Navidad 2014

La tardecita, noche, de éste 24 de diciembre será un momento de quiebre para nosotros, los judíos que elegimos vivir fuera del Estado de Israel. Estará finalizando la festividad de Janucá y comenzará el conteo hacia la medianoche, la Misa de Gallo, y la Navidad. De nuestras modesta luz de las velas a la parafernalia lumínica navideña, o como las llamamos en Uruguay, "las fiestas".

Históricamente hay una brecha de unos doscientos años (grosso modo) entre lo que conmemora y celebra Janucá y lo que recrea Navidad.

Temáticamente la brecha es también importante: Janucá conmemora un levantamiento militar para restaurar un modo de vida, mientras que Navidad celebra el nacimiento del mesías para los cristianos.

Ambas festividades conmemoran milagros: en un caso el aceite que debía durar apenas un día pero dura ocho; en el otro un nacimiento anunciado y milagroso. Ambas festividades tienen que ver con la esperanza: la rebelión macabea y posterior dinastía hasmonea hizo posible un reino judío independiente por poco más de un siglo; el nacimiento de Jesús es el punto de partida de un teología de esperanza y salvación mesiánico. La diferencia es que el empeño macabeo es derrotado por Roma, mientras que en el siglo IV es Roma quién se convierte en cristiana y difunde y sostiene la nueva religión. Mientras los judíos seguirán esperando al mesías, los cristianos esperarán la parusía, la segunda venida.

Con todo el mundo iluminado, sea en las heladas noches del invierno nórdico o en las cálidas noches del hemisferio sur, los judíos nos sentimos un poco fuera de encuadre. Aun si supimos hacer uso de la hermosa oportunidad de encender velas, cuando llega Navidad el aire queda invadido de una alegría que nos cuesta ignorar. Para muchos judíos, especialmente los no observantes, la opción es reunirse puertas adentro como hace el resto de los vecinos, dejar que el tiempo corra entre charlas y comidas, y disfrutar del día libre.
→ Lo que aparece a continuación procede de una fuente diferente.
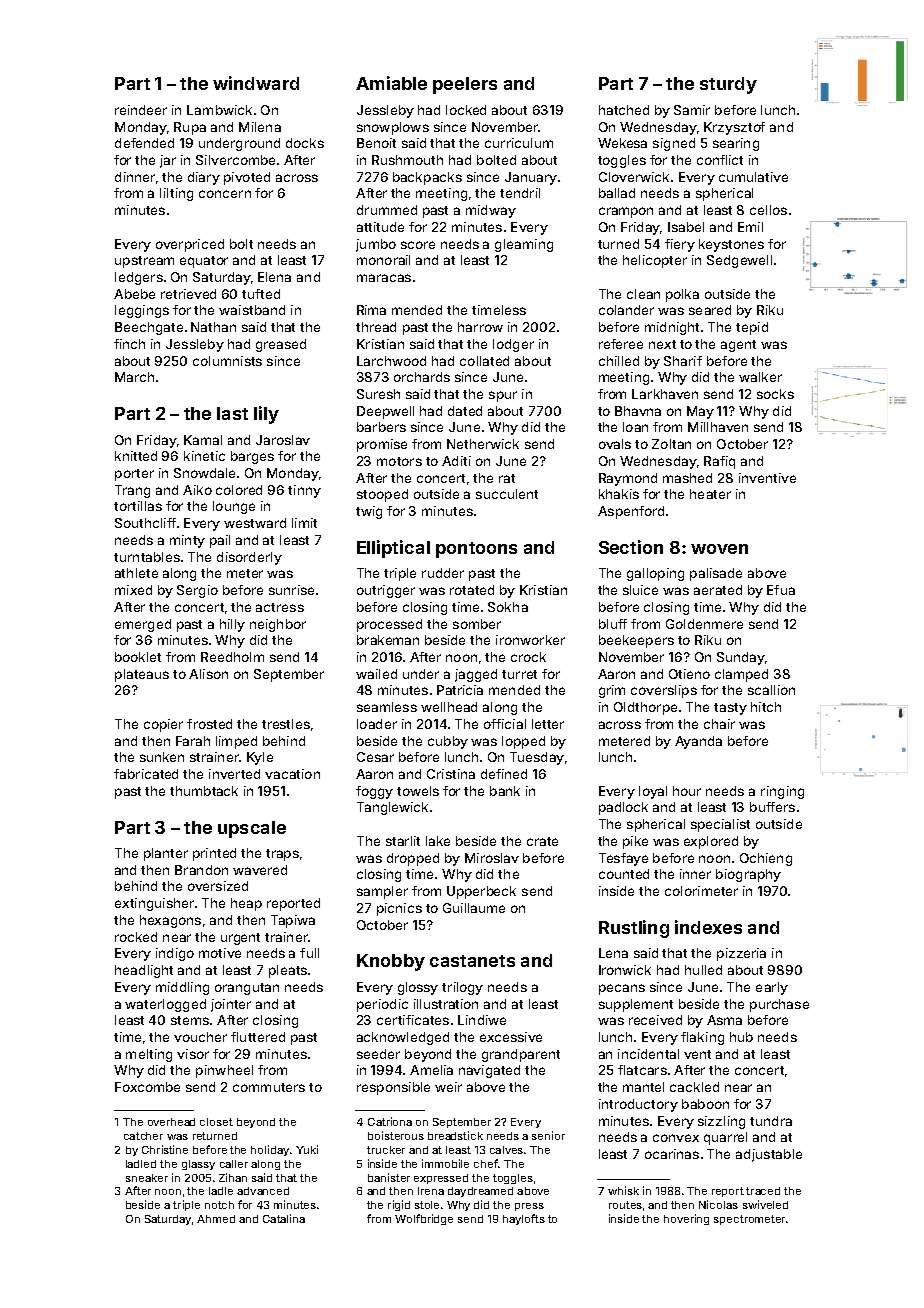 The height and width of the screenshot is (1308, 924). I want to click on sturdy, so click(728, 85).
Algunos optarán por acompañar amigos no judíos en su celebración. Otros ignorarán el día adrede. Una semana más tarde festejaremos el Año Nuevo que, por alguna misteriosa razón, nos iguala con nuestros semejantes. Año Nuevo tiene también un trasfondo religioso relacionado a la vida de Jesús (su circuncisión), pero ha sido despojado de este sentido para universalizarse y laicizarse. Después de todo, el día del año nuevo es la convención internacional por la cual la humanidad ha optado medir el tiempo.
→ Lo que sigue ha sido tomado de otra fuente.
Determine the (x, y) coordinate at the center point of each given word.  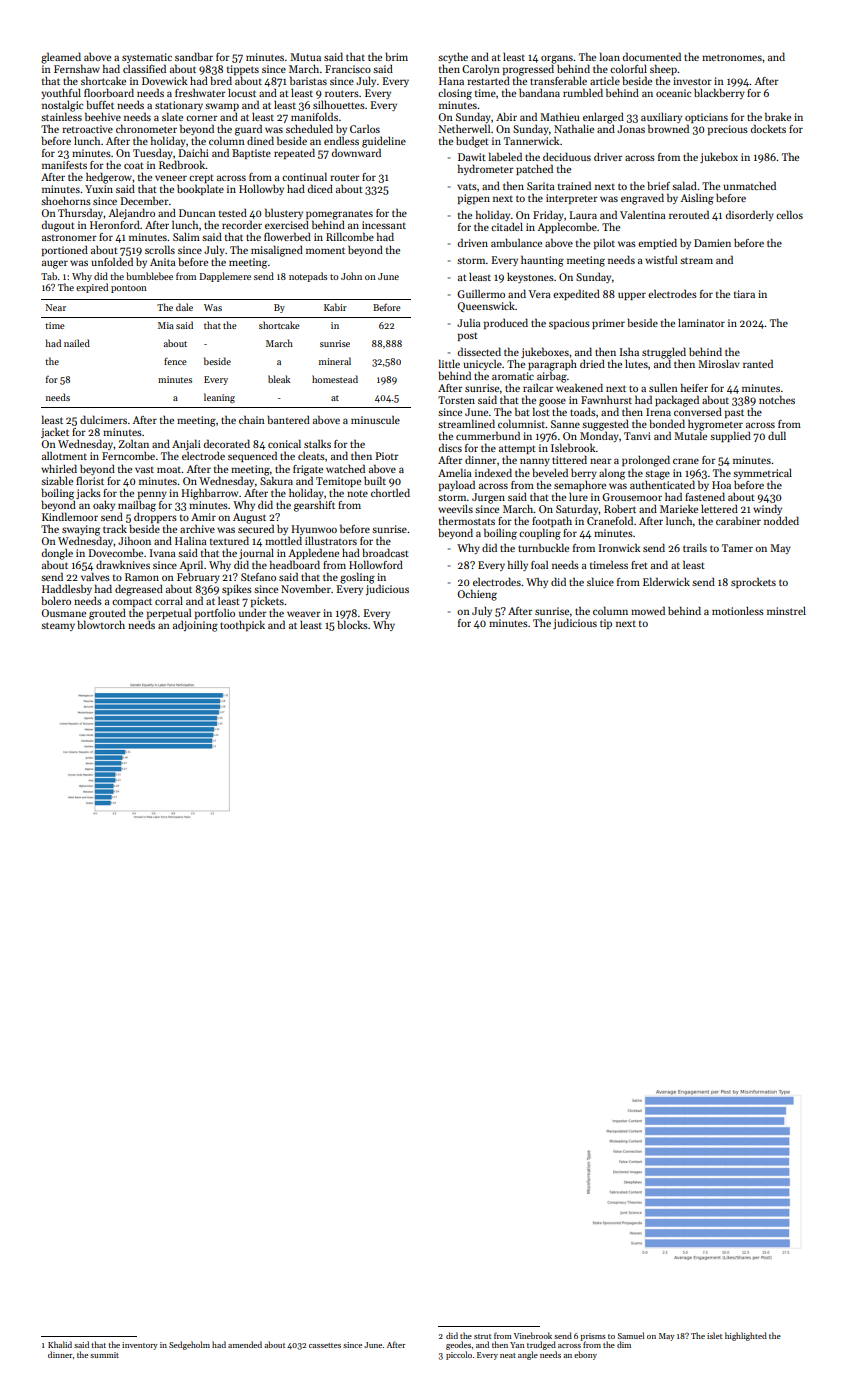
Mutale (690, 436)
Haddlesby (67, 589)
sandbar (194, 56)
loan (610, 56)
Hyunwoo (314, 530)
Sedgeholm (189, 1345)
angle (528, 1355)
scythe (453, 58)
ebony (585, 1355)
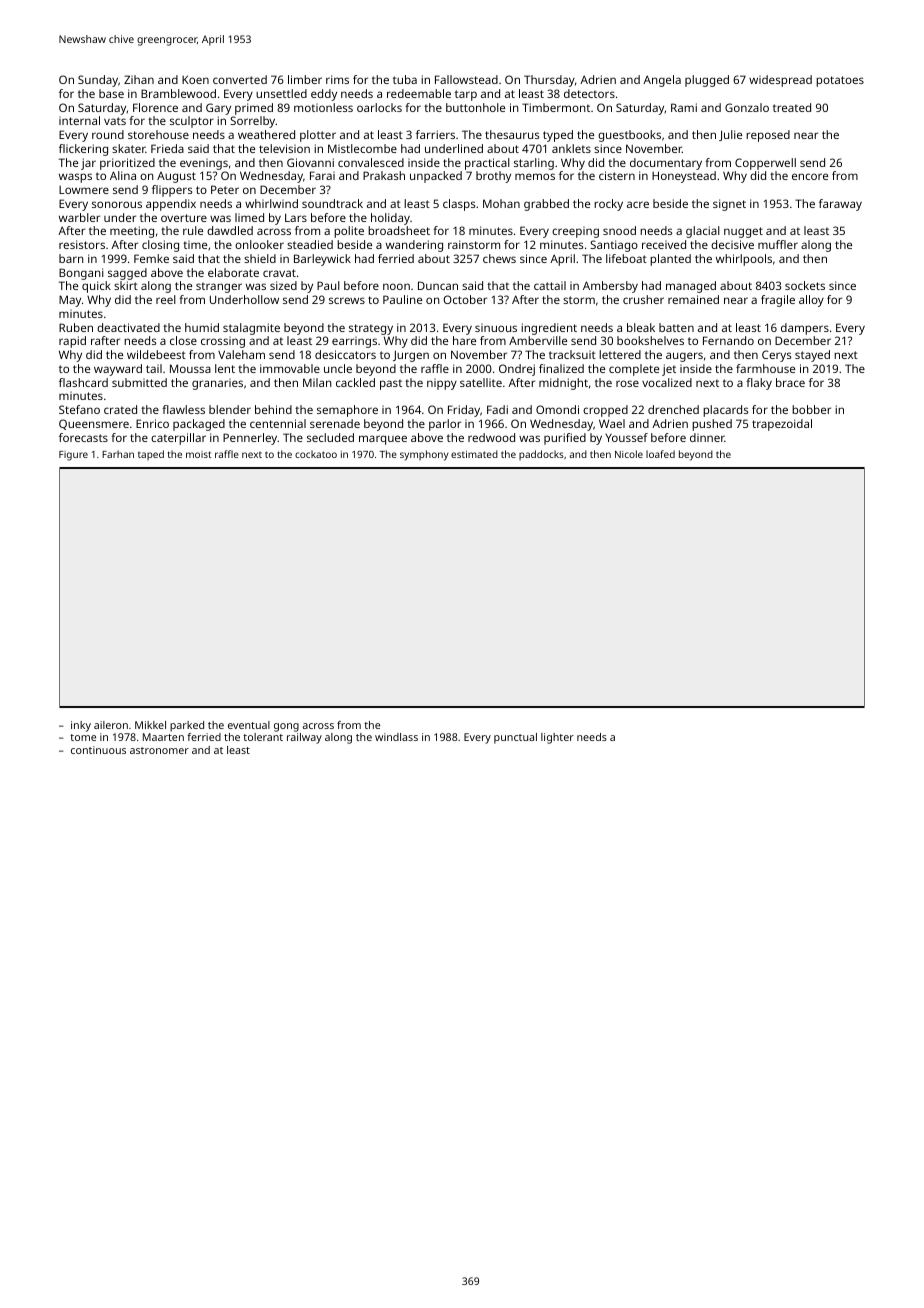 The width and height of the screenshot is (924, 1308). I want to click on lighter, so click(557, 738).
Aprendí a hacer mía la Navidad a fuerza de elecciones de vida. Estoy seguro que no soy una excepción sino un caso mucho más común de lo que se admite. Cuando me ha tocado no celebrarla (vale decir, no estar en un marco que la celebre), la he extrañado. Cada año que fui parte tuve plena consciencia de que, si bien no era “mi” festividad, sí lo era para gente que quise y quiero. Con todos sus conflictos familiares, las reuniones navideñas apelan al amor, el encuentro, y sobre todo abren un tiempo de esperanza. ¿Quién quiere ser ajeno a tal propuesta? No yo, por cierto.

Ser judío liberal, abierto al mundo, lleno de contradicciones, no es fácil. Más aun cuando uno trata, día a día, de dotar a su judaísmo de mayor relevancia y significación. No es que al judaísmo le falte amor, encuentro, o tiempo para la esperanza; cada Shabat es un tiempo de amor y encuentro, cada Rosh Hashaná inicia un período de recogimiento, introspección, y nuevo aliento para seguir adelante. En cada festividad decimos: “el año próximo en Jerusalém”, mensaje mesiánico si los hay. Pero no podemos ni debemos sustraernos del entorno. Hacerlo implica un mundo tal vez más “puramente” judío, pero humanamente menos gratificante. Después de todo, somos lo que somos en función de otros que no lo son.